_Problem description_
Write out each record exactly and skip every image.

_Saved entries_
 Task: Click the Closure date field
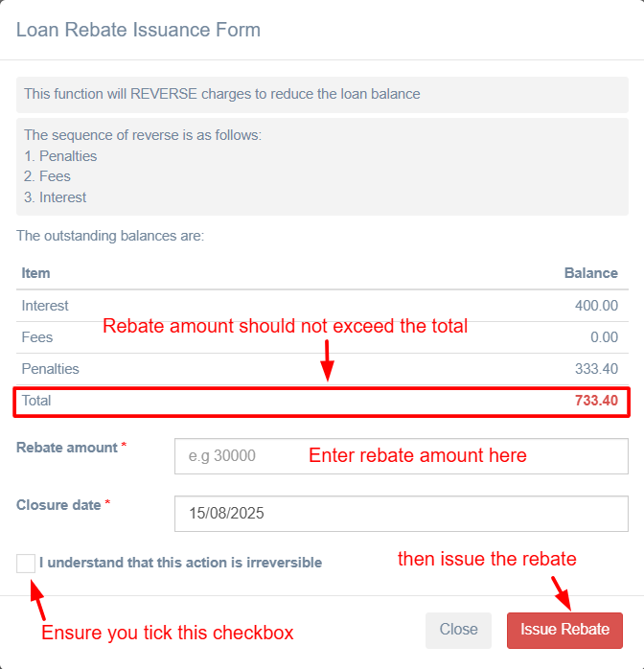[x=401, y=513]
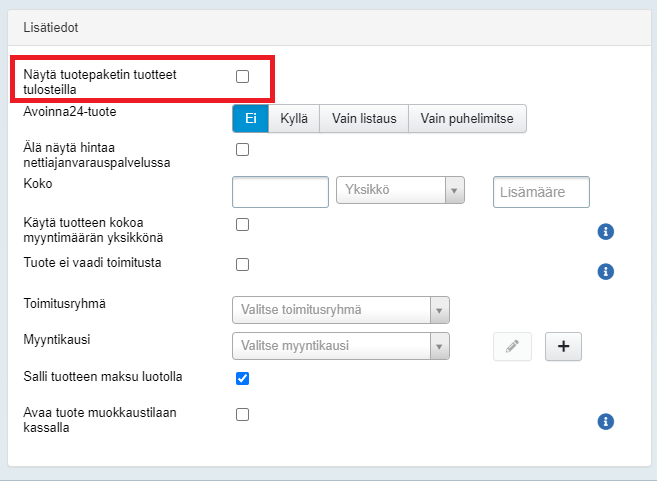657x481 pixels.
Task: Expand the 'Valitse toimitusryhmä' dropdown
Action: (340, 310)
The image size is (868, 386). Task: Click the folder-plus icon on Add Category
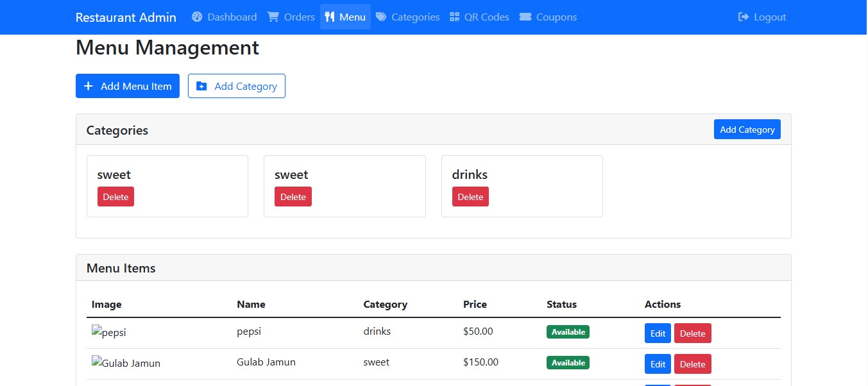pyautogui.click(x=201, y=87)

_Solution_
 Task: Click the Closure date field
[x=401, y=513]
657x481 pixels.
Task: Expand the 'Valitse toimitusryhmä' dropdown
Action: (340, 310)
The image size is (868, 386). Task: Click the folder-plus icon on Add Category
pyautogui.click(x=201, y=87)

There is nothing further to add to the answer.